17th October, 2019
Turkey has agreed to suspend its Syria offensive for five days and will end the assault if Kurdish-led forces withdraw from a safe zone along the border, US Vice President Mike Pence and Turkish officials said on Thursday.
The agreement for 120-hour ceasefire to allow a Kurdish militia to pull out was hailed by US President Donald Trump as a “great day” for Turkey and the Kurdish population.
Kurdish forces will have to withdraw from an area that is 32 kilometres deep (20 miles), which is expected to eventually become a “safe zone” that Turkey has sought for months, as part of the US-Turkey deal.
The Kurdish-led Syrian Democratic Forces (SDF) chief Mazlum Abdi said they were “ready to abide by the ceasefire,” covering the area from Ras al-Ain to Tal Abyad.
The result will be welcomed by the international community after Turkey had vowed only a day before to press ahead with the cross-border operation, which had been facilitated by Trump’s withdrawal of US troops from northern Syria.
After a meeting with President Recep Tayyip Erdogan, Pence told reporters in Ankara that Turkey’s operation “will be halted entirely on completion” of the pullout and following that, the US would withdraw recently imposed sanctions.
“Our commitment with Turkey is that we will work with the YPG members and… (SDF) to facilitate an orderly withdrawal in the next 120 hours,” Pence said. “Let me say that’s already begun.”
The offensive which began on October 9 against Syrian Kurdish fighters who Turkey brands as terrorists had been widely condemned, with many European countries including Germany imposing arms embargoes.
Turkish Foreign Minister Mevlut Cavusoglu insisted to journalists in Ankara that Turkey was “suspending the operation, not halting it”.
“This is not a ceasefire.
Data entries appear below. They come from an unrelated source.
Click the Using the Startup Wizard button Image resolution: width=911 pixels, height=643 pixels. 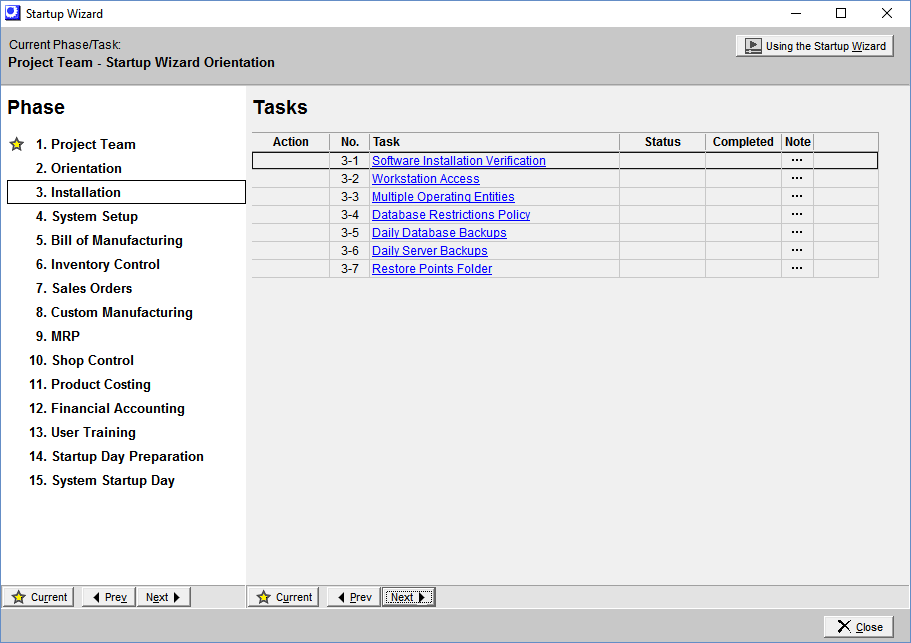pos(814,45)
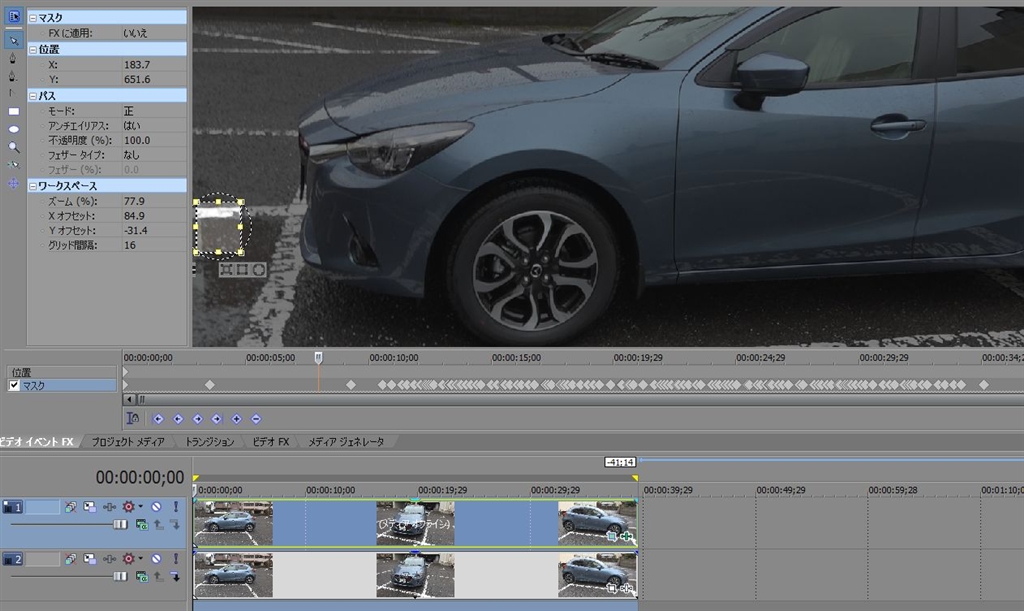Click the track 1 level slider handle

120,524
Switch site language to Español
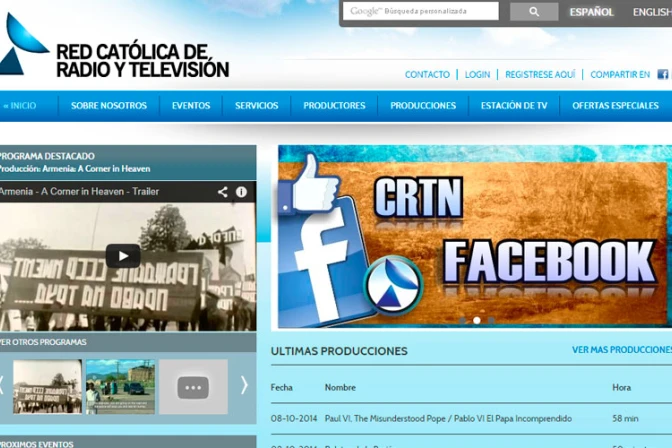Screen dimensions: 672x448 click(592, 12)
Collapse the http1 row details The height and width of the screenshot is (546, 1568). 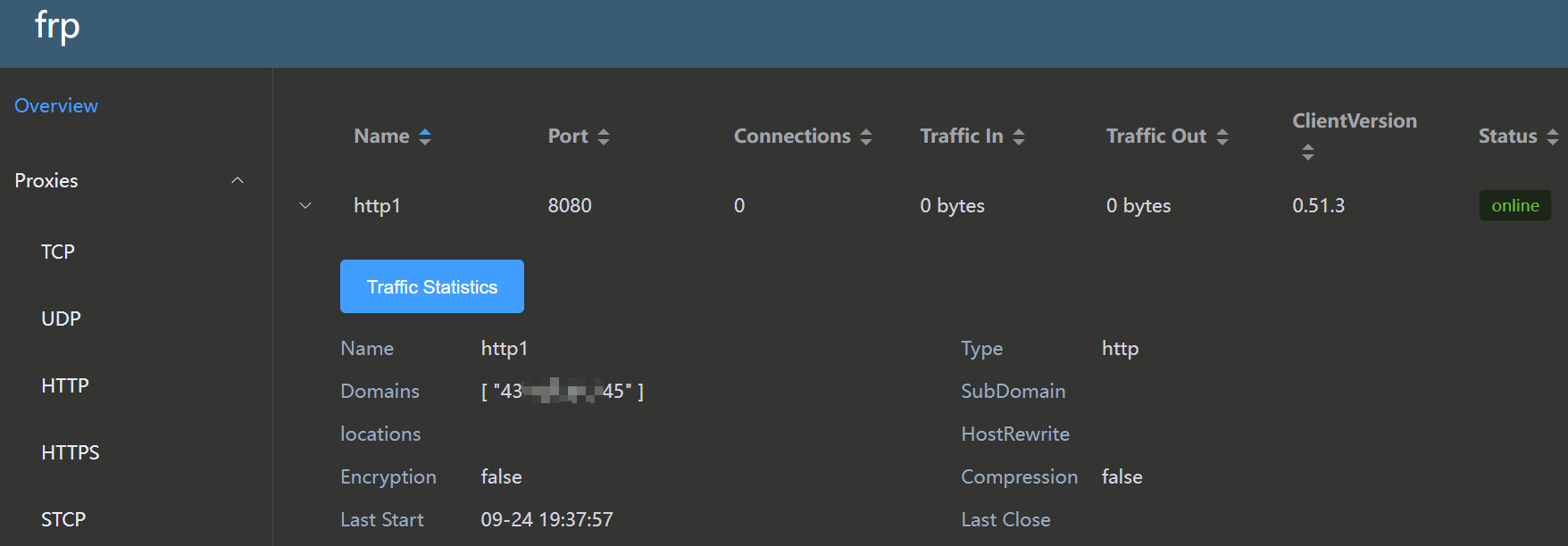coord(305,206)
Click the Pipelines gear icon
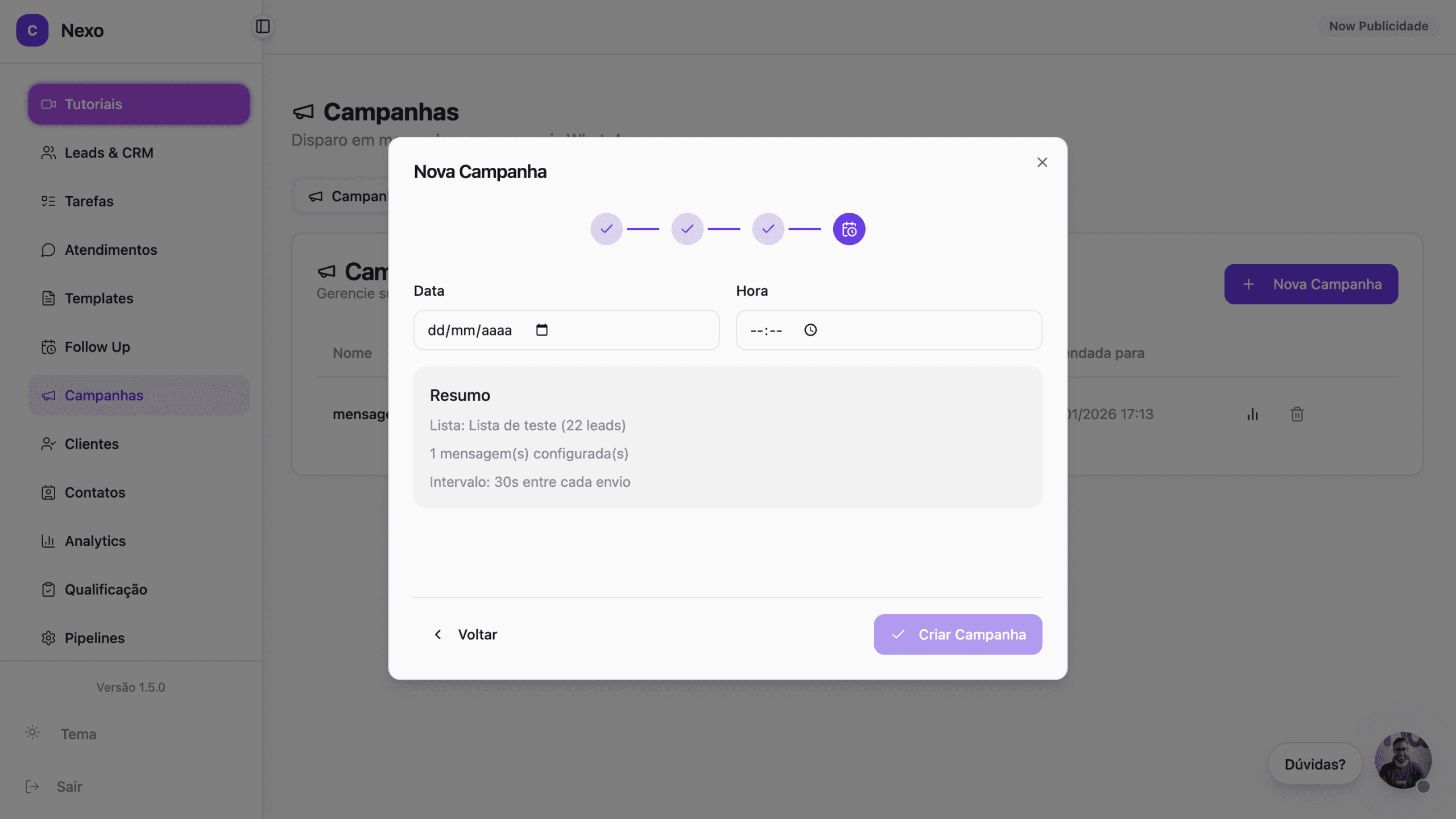1456x819 pixels. (48, 638)
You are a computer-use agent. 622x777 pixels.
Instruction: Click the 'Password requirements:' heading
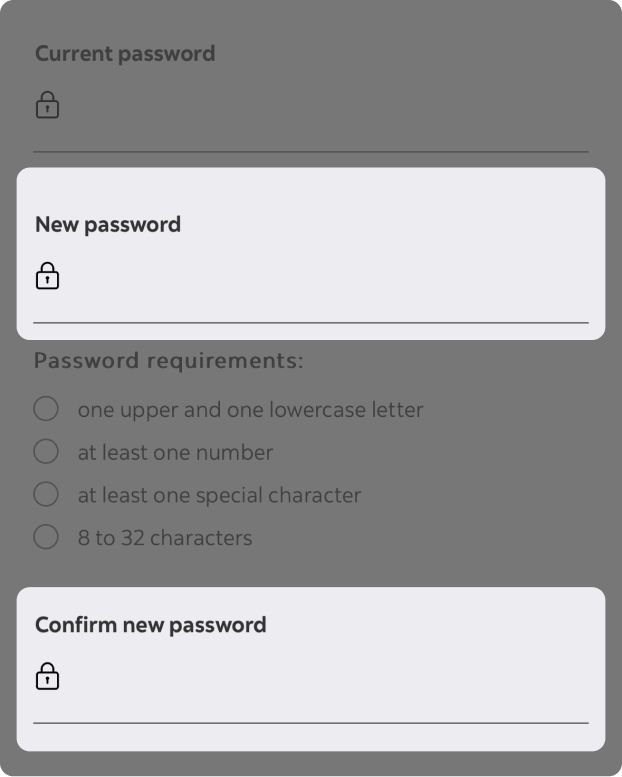[168, 360]
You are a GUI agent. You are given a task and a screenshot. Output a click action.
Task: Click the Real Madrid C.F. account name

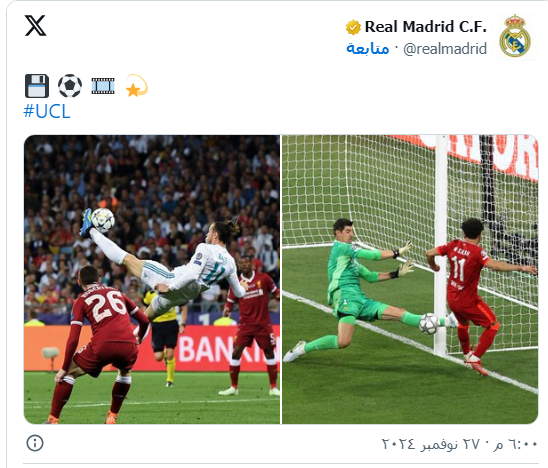tap(426, 27)
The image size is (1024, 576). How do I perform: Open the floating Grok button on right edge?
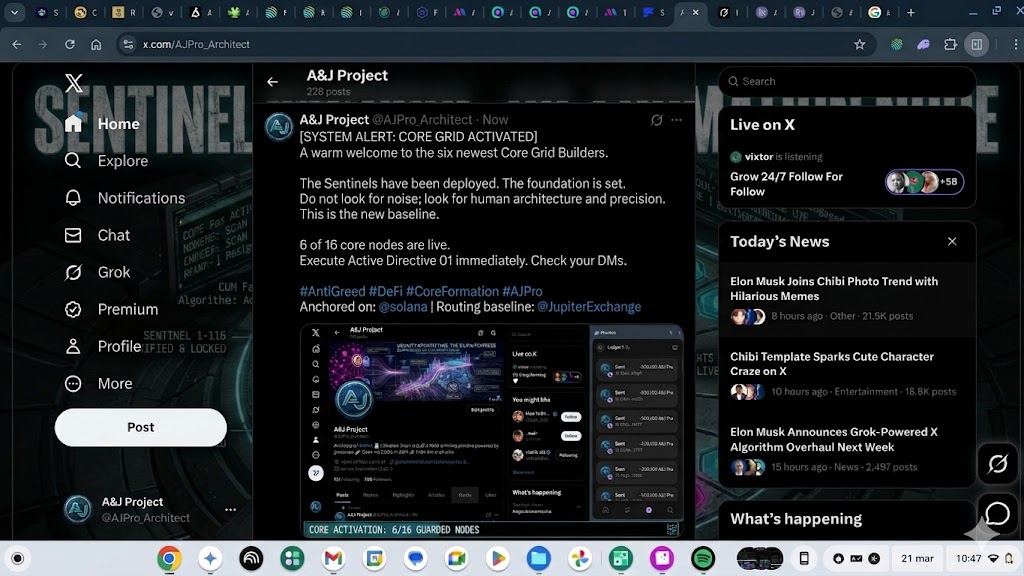997,464
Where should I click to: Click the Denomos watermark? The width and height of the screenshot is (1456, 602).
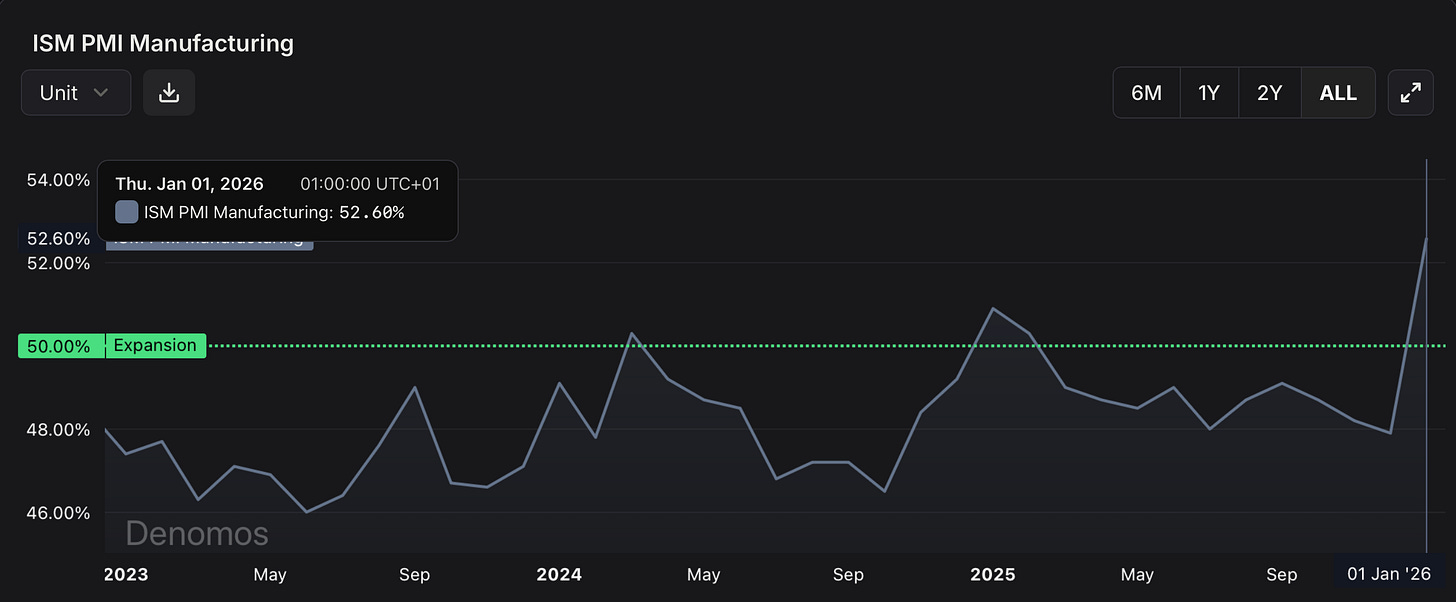(196, 534)
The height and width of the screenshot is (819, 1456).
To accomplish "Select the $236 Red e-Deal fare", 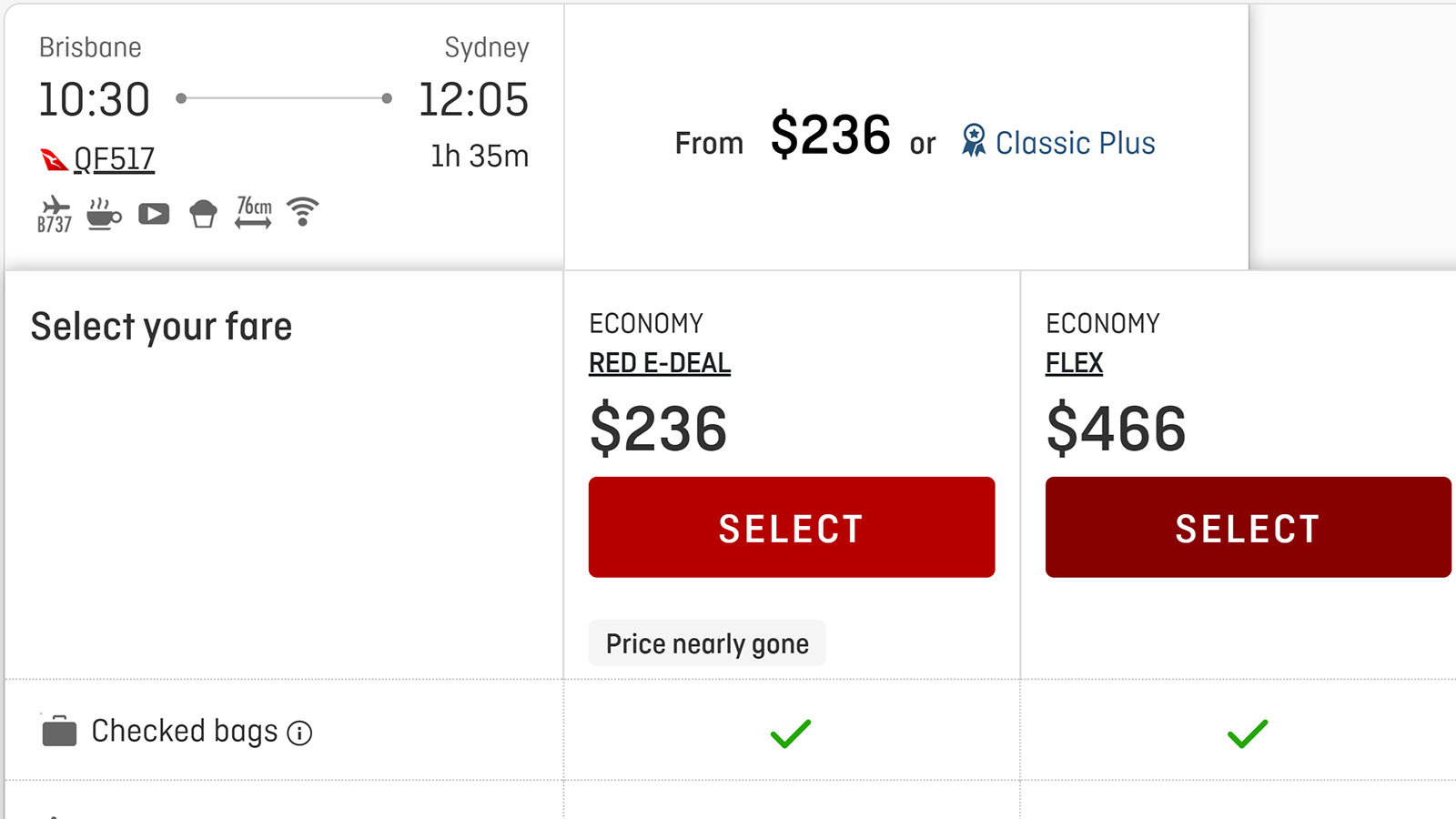I will pos(792,527).
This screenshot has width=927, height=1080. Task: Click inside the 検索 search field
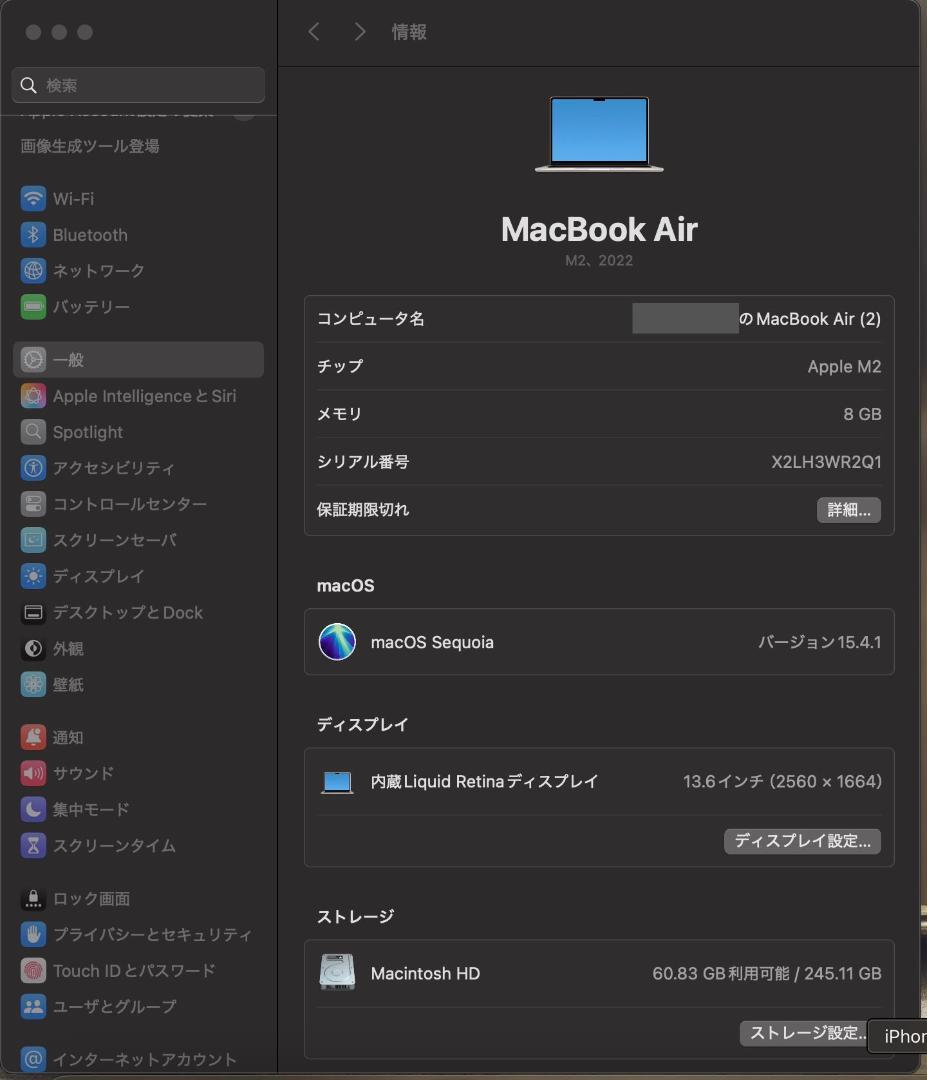137,85
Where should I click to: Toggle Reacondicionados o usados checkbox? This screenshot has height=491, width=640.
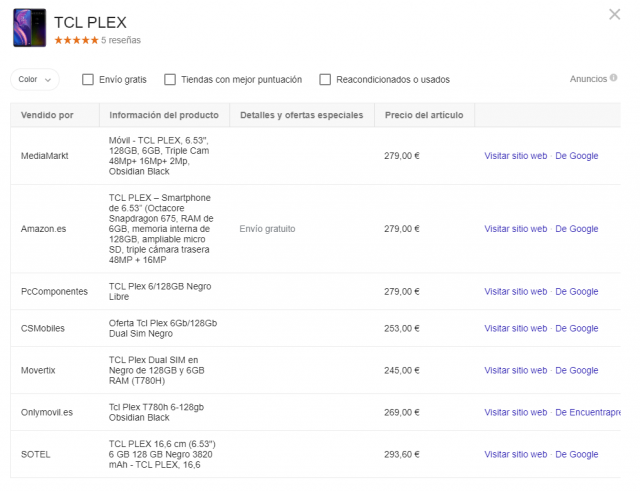[x=325, y=79]
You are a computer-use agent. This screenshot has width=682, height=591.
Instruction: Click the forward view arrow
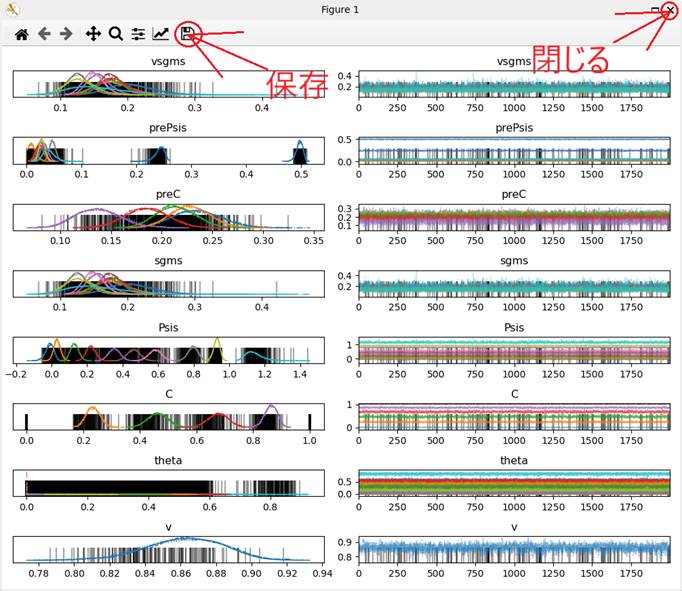tap(66, 34)
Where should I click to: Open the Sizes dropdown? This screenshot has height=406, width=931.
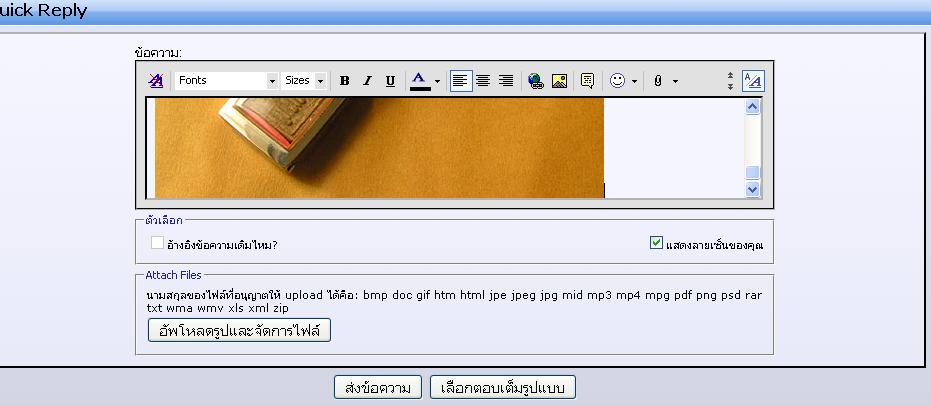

A ceasefire is reached between the two legitimate parties.”
Ankara considers Syrian Kurdish YPG militants, who make up the bulk of the SDF, to be an extension of the outlawed Kurdistan Workers’ Party (PKK) — a group that has fought a bloody insurgency inside Turkey for 35 years.
The Turkish government had widespread support for its operation at home, though the YPG had been a major US ally for the fight against Islamic State inside northern Syria.
The Syrian Observatory for Human Rights war monitor said more than 300,000 civilians had been displaced within Syria since the start of the assault, calling it one of the largest upheavals since Syria’s civil war began in 2011.
The monitor said nearly 500 people have been killed including dozens of civilians, the majority on the Kurdish side.
The Erdogan-Pence meeting lasted about one hour and 20 minutes — longer than expected according to a US official — and they were later joined by Secretary of State Mike Pompeo and other officials for more talks.
The deal was “a great day for civilisation”, Trump later said in Fort Worth, Texas, where he is to hold a reelection rally.